SOURCE EXCERPT ::

☆ ☆ ☆ ☆ ☆ ☆ ☆

Oil has long been the most traded commodity on a global scale and given its volatility and intra day movements, traders have used derivative contracts such as futures and options to gain exposure to and profit from movements in the oil price.  

Up until recently trading oil as an Australian trader has always been through futures contracts listed on international markets or through over the counter CFDs. There is now a way to gain direct leveraged exposure to movements in the oil price through the ASX: Commodity MINIs.

Commodity MINIs are a type of trading warrant that are listed, traded and settled on ASX. They provide leveraged exposure to the commodity whilst tracking the value of that commodity on a 1 for 1 basis. Other features of Commodity MINIs are that they have no expiry dates and include an embedded stop loss feature ensuring that the trader cannot lose more than there initial outlay. For traders that are unfamiliar with MINIs they can basically be described as a CFD style warrant.

The Commodity MINI over oil provides investors with exposure to the NYMEX (New York Mercantile Exchange) light sweet crude oil futures contract. This contract is used as an international pricing benchmark and is the most liquid oil futures contract.

Commodity MINIs always trade on a 1 for 1 basis with the underlying instrument and therefore the pricing of the MINIs is a relatively simple process. Figure 1 illustrates the oil price since June 2009. As can be seen there have been many uptrends and downtrends in the oil price over this period.

Figure 1: Oil Price (Nymex) $US per barrel since June 2009

The green arrow in the chart above details when you would use a MINI long and the red arrow shows when you would use a MINI short given a decline in the price. We can price a commodity MINI as follows:

 

The pricing components of a Commodity MINI:

Value of a Commodity MINI Long =

[(Level of the Commodity Futures – Strike Price) / Exchange Rate] / Multiplier

Value of a Commodity MINI Short =

[(Strike Price – Level of the Commodity Futures) / Exchange Rate] / Multiplier

Assume the Oil futures contract was trading at $75 and the MINI long and MINI short had strike prices of $50 and $100 respectively, the multiplier is 10 and the AUD/USD exchange rate is $0.90, the value of the MINI contracts would be as follows:

The initial cost of the MINIs would be:

Mini Long value: [($75 – 50)/ $0.90]/ 10 = $2.78

MINI short value: [($100 – 75)/ $0.90]/ 10 = $2.78

It is also important to note that MINIs have an inbuilt stop loss feature, this stop loss level is set approximately 10% above the strike for MINI longs and 10% below the strike for MINI shorts.

☆ ☆ ☆ ☆ ☆ ☆ ☆

SOURCE DATA ::
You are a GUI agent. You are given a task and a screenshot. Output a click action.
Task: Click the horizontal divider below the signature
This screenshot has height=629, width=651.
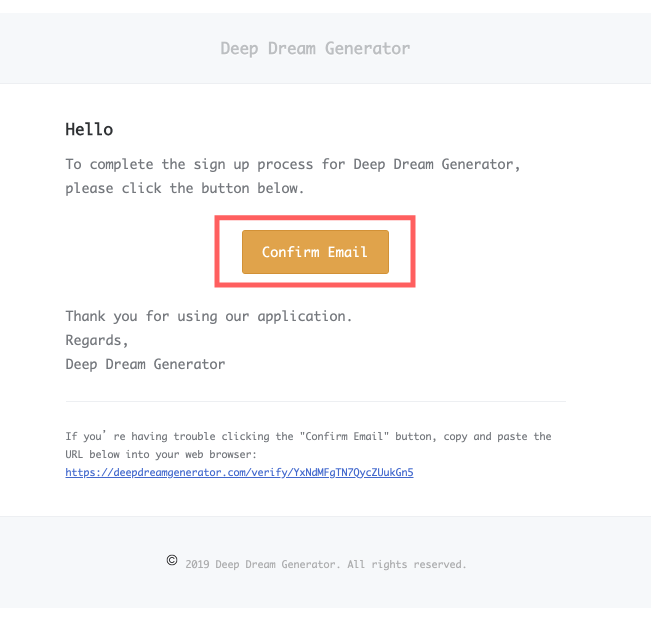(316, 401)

☆ ☆ ☆ ☆ ☆ ☆ ☆

WHAT THE TASK ASKS ::
Copy the Commodity MINIs passage above in full, word for word and line for line.

TASK RESULT ::
Oil has long been the most traded commodity on a global scale and given its volatility and intra day movements, traders have used derivative contracts such as futures and options to gain exposure to and profit from movements in the oil price.  

Up until recently trading oil as an Australian trader has always been through futures contracts listed on international markets or through over the counter CFDs. There is now a way to gain direct leveraged exposure to movements in the oil price through the ASX: Commodity MINIs.

Commodity MINIs are a type of trading warrant that are listed, traded and settled on ASX. They provide leveraged exposure to the commodity whilst tracking the value of that commodity on a 1 for 1 basis. Other features of Commodity MINIs are that they have no expiry dates and include an embedded stop loss feature ensuring that the trader cannot lose more than there initial outlay. For traders that are unfamiliar with MINIs they can basically be described as a CFD style warrant.

The Commodity MINI over oil provides investors with exposure to the NYMEX (New York Mercantile Exchange) light sweet crude oil futures contract. This contract is used as an international pricing benchmark and is the most liquid oil futures contract.

Commodity MINIs always trade on a 1 for 1 basis with the underlying instrument and therefore the pricing of the MINIs is a relatively simple process. Figure 1 illustrates the oil price since June 2009. As can be seen there have been many uptrends and downtrends in the oil price over this period.

Figure 1: Oil Price (Nymex) $US per barrel since June 2009

The green arrow in the chart above details when you would use a MINI long and the red arrow shows when you would use a MINI short given a decline in the price. We can price a commodity MINI as follows:

 

The pricing components of a Commodity MINI:

Value of a Commodity MINI Long =

[(Level of the Commodity Futures – Strike Price) / Exchange Rate] / Multiplier

Value of a Commodity MINI Short =

[(Strike Price – Level of the Commodity Futures) / Exchange Rate] / Multiplier

Assume the Oil futures contract was trading at $75 and the MINI long and MINI short had strike prices of $50 and $100 respectively, the multiplier is 10 and the AUD/USD exchange rate is $0.90, the value of the MINI contracts would be as follows:

The initial cost of the MINIs would be:

Mini Long value: [($75 – 50)/ $0.90]/ 10 = $2.78

MINI short value: [($100 – 75)/ $0.90]/ 10 = $2.78

It is also important to note that MINIs have an inbuilt stop loss feature, this stop loss level is set approximately 10% above the strike for MINI longs and 10% below the strike for MINI shorts.